Designing Multi-Tenant Fintech Backends with Fastify and Cloud Spanner
What a year of building a payments platform taught me about tenancy, isolation, and boring reliability
For the past year and a half I've been building a multi-tenant fintech platform - Fastify on the backend, Next.js up front, Google Cloud Spanner underneath. Payments is a domain where “move fast and break things” reads like a threat, so most of what I've learned is about making systems boring in the best possible way. Here's what actually mattered.
Pick your tenancy model before it picks you
The first real decision in any multi-tenant system is isolation. Database-per-tenant gives you the strongest walls and the worst operational story: migrations multiply, connection pools fragment, and onboarding a merchant means provisioning infrastructure. We went with shared tables and a tenant_id column on every row, enforced at the query layer - not in each handler's good intentions.
The rule that saved us: no query runs without a tenant context. We wrapped our data access so the tenant ID comes from the authenticated request, never from the request body. A tenant ID in a POST payload is an invitation to read someone else's ledger.

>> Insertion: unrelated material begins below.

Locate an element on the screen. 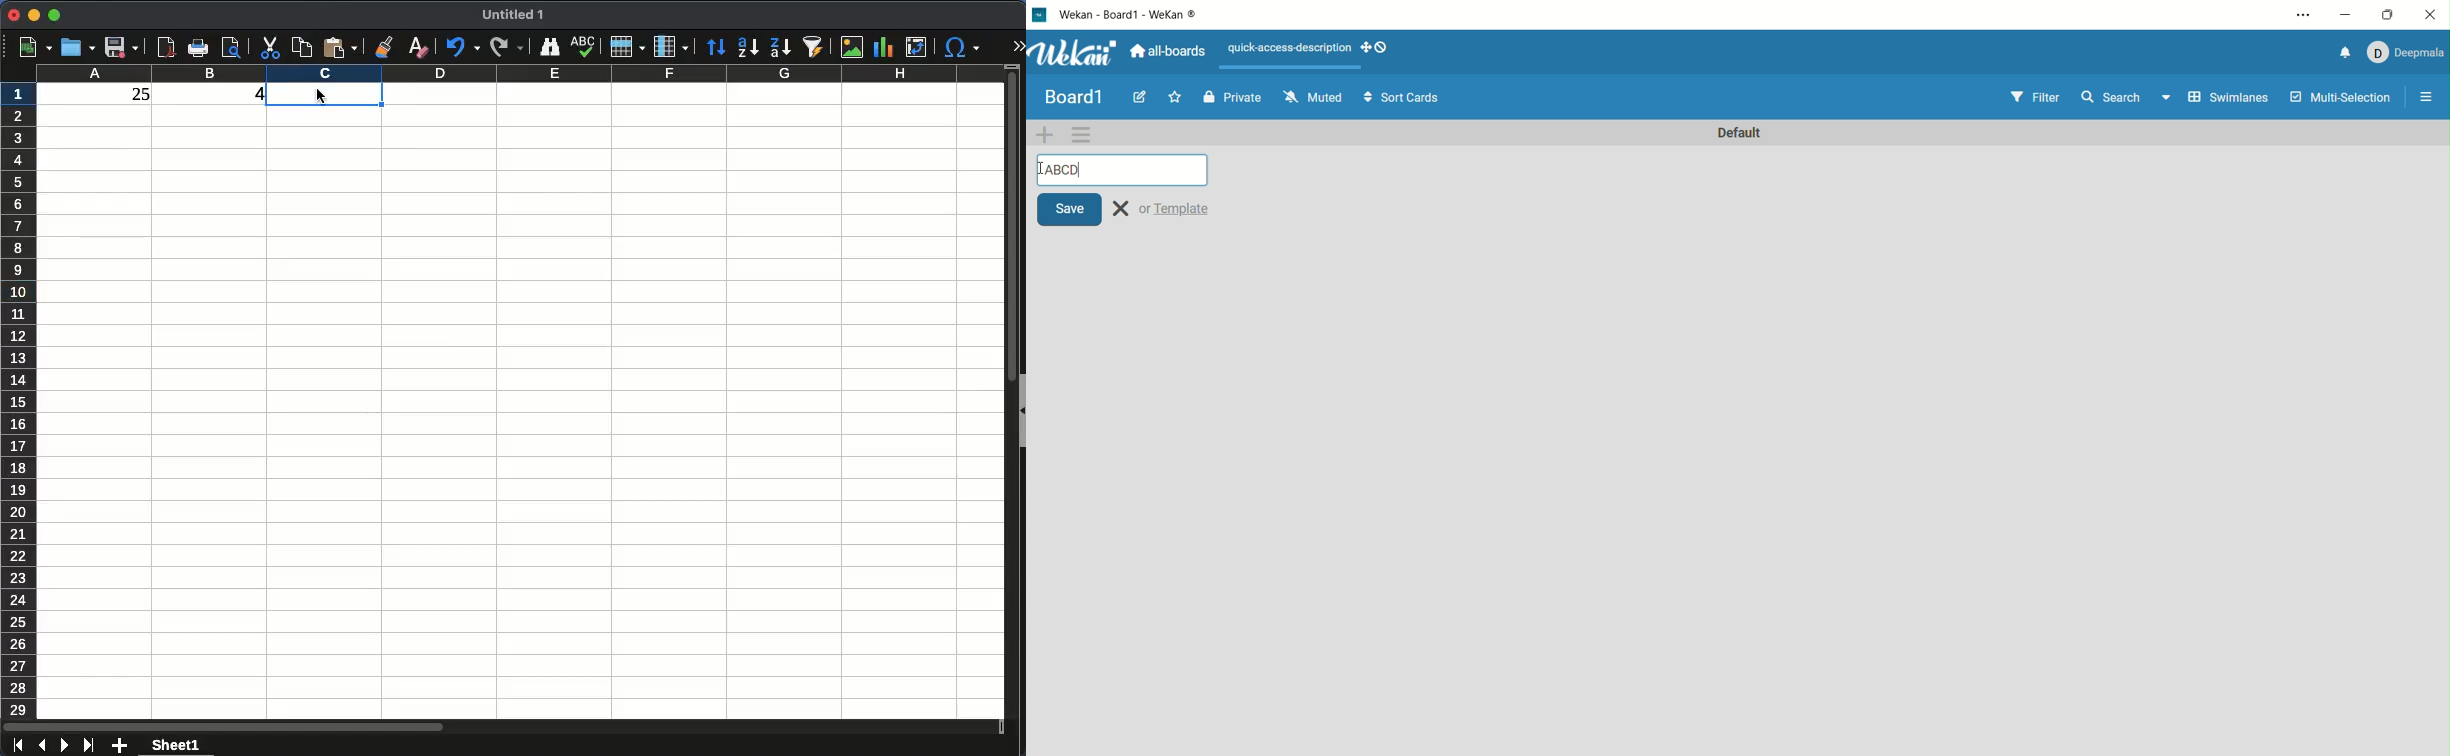 This screenshot has width=2464, height=756. clone formatting is located at coordinates (383, 46).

RBAC belongs in the request lifecycle, not the handler
Fastify's hook system is the quiet hero of this platform. Role checks live in a preHandler hook, declared per route, so a handler body never has to ask “is this user allowed to be here?” - by the time it runs, that question is answered.
app.get(
"/merchants/:id/settlements",
{ preHandler: requireRole("merchant:read") },
async (req) => {
// req.tenant is set by an earlier hook from the verified JWT.
// No tenant or role logic lives in the handler.
return settlements.list(req.tenant.id, req.params.id);
}
);This sounds obvious until you inherit a codebase where authorization is a copy-pasted if-statement in forty handlers, thirty-eight of which are correct.
Spanner rewards thinking in hierarchies
Cloud Spanner gives you horizontal scale with real SQL semantics, but it wants you to model data the way it's accessed. Interleaving merchant-owned rows under the merchant table keeps a tenant's working set physically close, and it made our most common query shape - “everything about this merchant” - cheap. The tradeoff is that you commit to an access hierarchy early. We spent more time on schema design than on any other architectural decision, and it was worth it.
Automation is a product feature
Merchant onboarding used to be a chain of manual steps: CRM entry, KYC checks, gateway configuration. We automated the pipeline end to end - Zoho CRM integration, document validation, gateway provisioning - and onboarding time dropped 35%. The lesson wasn't “automation is good.” It was that onboarding is the first impression of your platform, and every manual step is a place where a customer waits.
Test coverage as a payments requirement
- We hold the platform above 80% test coverage, enforced in CI. In fintech this isn't vanity - a refund path that silently regresses is a financial incident, not a bug ticket.
- Contract tests around payment gateway integrations caught more real bugs than unit tests ever did. Third parties change behavior; your tests should notice before your customers do.
- CI/CD means deploys are boring. Boring deploys mean you deploy often. Deploying often means small diffs, and small diffs are debuggable.
What I'd tell past me
Multi-tenancy is not a feature you add - it's a constraint you design under from day one. Put tenancy and authorization in the request lifecycle, model your data around real access patterns, and automate anything a customer has to wait for. None of it is glamorous. All of it is why the system holds.